*** Opening Supplied material ***

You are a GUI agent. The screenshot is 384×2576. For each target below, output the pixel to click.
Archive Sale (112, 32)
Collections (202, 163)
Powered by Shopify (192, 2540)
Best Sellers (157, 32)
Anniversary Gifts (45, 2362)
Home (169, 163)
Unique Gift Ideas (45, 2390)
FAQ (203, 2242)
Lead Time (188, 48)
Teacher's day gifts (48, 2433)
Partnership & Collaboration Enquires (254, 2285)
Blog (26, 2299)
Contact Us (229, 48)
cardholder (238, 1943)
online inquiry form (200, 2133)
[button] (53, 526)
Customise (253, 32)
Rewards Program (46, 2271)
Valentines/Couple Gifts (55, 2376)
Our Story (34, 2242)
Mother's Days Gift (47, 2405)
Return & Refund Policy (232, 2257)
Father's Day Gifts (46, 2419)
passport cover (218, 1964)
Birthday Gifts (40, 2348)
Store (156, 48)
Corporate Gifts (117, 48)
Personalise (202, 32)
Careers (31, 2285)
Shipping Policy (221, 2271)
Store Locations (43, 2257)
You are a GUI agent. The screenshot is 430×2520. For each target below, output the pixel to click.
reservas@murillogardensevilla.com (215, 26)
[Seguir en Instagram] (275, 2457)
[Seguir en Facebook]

*** Closing Supplied material ***

→ Task description
Copy down every line of the material above that includes the string "Policy".

→ Solution to the problem
Return & Refund Policy (232, 2257)
Shipping Policy (221, 2271)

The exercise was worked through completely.